No. 25 – New England Patriots
- Positions: Cornerback, punt returner
- Roster status: Active

Personal information
- Born: October 22, 1998 (age 27) Baton Rouge, Louisiana, U.S.
- Listed height: 5 ft 8 in (1.73 m)
- Listed weight: 188 lb (85 kg)

Career information
- High school: Enterprise (Enterprise, Alabama)
- College: Troy (2017–2018); Houston (2019–2021);
- NFL draft: 2022: 3rd round, 85th overall pick

Career history
- New England Patriots (2022–present);

Awards and highlights
- First-team All-Pro (2022); Second-team All-Pro (2025); NFL punt return yards leader (2022); PFWA All-Rookie Team (2022); Paul Hornung Award (2021); Jet Award (2021); Consensus All-American (2021); First-team All-American (2020); AAC Special Teams Player of the Year (2021); Sun Belt Freshman of the Year (2017); 2× First-team All-AAC (2020, 2021); Second-team All-AAC (2021); First-team All-Sun Belt (2018); Second-team All-Sun Belt (2017);

Career NFL statistics as of Week 2, 2026
- Total tackles: 173
- Sacks: 2
- Fumble recoveries: 7
- Pass deflections: 28
- Interceptions: 6
- Receiving yards: 96
- Rushing yards: 5
- Return yards: 1,817
- Total touchdowns: 6
- Stats at Pro Football Reference

= Marcus Jones (cornerback) =

American football player (born 1998)

Marcus Elliot Jones (born October 22, 1998) is an American professional football cornerback, punt returner and slot receiver for the New England Patriots of the National Football League (NFL).
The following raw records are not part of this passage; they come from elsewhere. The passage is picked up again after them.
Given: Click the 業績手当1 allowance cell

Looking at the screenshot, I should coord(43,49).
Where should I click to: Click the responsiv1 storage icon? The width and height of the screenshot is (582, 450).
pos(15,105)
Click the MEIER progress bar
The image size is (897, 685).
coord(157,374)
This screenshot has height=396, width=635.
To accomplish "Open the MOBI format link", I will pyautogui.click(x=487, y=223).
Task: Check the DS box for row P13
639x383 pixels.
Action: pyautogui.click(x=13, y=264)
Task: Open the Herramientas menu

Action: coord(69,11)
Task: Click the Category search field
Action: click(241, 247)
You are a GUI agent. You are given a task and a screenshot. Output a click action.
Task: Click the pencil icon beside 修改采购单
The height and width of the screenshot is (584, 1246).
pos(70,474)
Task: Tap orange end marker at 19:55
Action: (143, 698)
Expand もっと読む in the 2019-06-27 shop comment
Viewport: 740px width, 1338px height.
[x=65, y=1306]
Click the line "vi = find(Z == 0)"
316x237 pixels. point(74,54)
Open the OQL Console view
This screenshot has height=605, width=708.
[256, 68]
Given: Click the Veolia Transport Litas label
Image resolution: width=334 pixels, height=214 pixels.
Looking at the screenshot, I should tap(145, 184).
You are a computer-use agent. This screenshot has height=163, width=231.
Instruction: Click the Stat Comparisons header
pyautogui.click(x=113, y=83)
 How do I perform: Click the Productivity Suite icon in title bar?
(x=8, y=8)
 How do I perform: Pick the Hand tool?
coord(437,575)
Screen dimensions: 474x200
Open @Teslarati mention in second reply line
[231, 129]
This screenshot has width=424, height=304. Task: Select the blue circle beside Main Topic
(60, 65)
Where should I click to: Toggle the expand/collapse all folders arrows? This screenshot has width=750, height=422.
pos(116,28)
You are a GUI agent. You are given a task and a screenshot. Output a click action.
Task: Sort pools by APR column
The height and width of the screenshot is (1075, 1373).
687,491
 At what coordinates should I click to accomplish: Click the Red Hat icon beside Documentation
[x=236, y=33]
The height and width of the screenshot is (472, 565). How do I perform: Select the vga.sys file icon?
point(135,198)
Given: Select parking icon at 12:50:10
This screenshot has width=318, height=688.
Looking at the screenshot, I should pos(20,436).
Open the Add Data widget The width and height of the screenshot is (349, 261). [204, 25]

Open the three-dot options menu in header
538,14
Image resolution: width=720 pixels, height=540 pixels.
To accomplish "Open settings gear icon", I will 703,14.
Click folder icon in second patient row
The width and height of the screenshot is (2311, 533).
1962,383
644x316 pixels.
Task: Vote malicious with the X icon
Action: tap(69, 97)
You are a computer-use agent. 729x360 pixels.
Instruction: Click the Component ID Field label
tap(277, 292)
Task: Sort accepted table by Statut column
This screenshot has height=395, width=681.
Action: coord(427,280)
He played college football for the Troy Trojans and the Houston Cougars. Jones was selected by the Patriots in the third round of the 2022 NFL draft.

==Early life==
Jones grew up in Enterprise, Alabama and attended Enterprise High School, where he played basketball and football. He was named all-state as a senior after recording 27 tackles with five interceptions and 16 passes broken up on defense and returning three punts and one kickoff for touchdowns.

==College career==
===Troy===
====2017 season====
Jones began his college football career at Troy University in 2017. He was named the Sun Belt Conference Freshman of the Year and second-team all-conference as a return specialist after returning 30 kickoffs for 879 yards and three touchdowns and 14 for 121 yards while also intercepting two passes on defense, one of which was returned for a touchdown.

====2018 season====
As a sophomore in 2018, he was named first-team All-Sun Belt as a return specialist after returning 23 kickoffs for 584 yards and one touchdown and to the second-team as a cornerback after breaking up eight passes with one interception.

===Houston===
====2019 season====
After his sophomore season, Jones entered the NCAA transfer portal and later announced that he would be transferring to the University of Houston in 2019. He sat out one season and redshirt due to NCAA transfer rules, maintaining his junior status for the 2020 season.

====2020 season====
Jones had 24 tackles, 2.0 tackles for loss, and one interception on defense during his redshirt junior season in 2020. Jones was also named first-team All-American Athletic Conference as a return specialist after leading the nation with 337 yards on 17 punt returns with one returned for a touchdown.

====2021 season====
During his redshirt senior season in 2021, Jones returned a kickoff 100 yards for a touchdown with 17 seconds left against 19th-ranked SMU to win the game 44–37. To cap off the season he won the Paul Hornung Award, given to the nation's most versatile player, and was selected to the Associated Press All-America first-team as a defensive back. He also won American Athletic Conference (AAC) Special Teams Player of the Year along with being named first-team All-AAC as a return specialist and second-team All-AAC as a cornerback.

==Professional career==
===Pre-draft===

Pre-draft measurables
| Height | Weight | Arm length | Hand span | Wingspan |
| 5 ft 8 in (1.73 m) | 174 lb (79 kg) | 28+7⁄8 in (0.73 m) | 8+7⁄8 in (0.23 m) | 5 ft 9+3⁄4 in (1.77 m) |
All values from NFL Combine

===2022: First All-Pro selection===

Jones was selected by the New England Patriots in the third round (85th overall) of the 2022 NFL draft.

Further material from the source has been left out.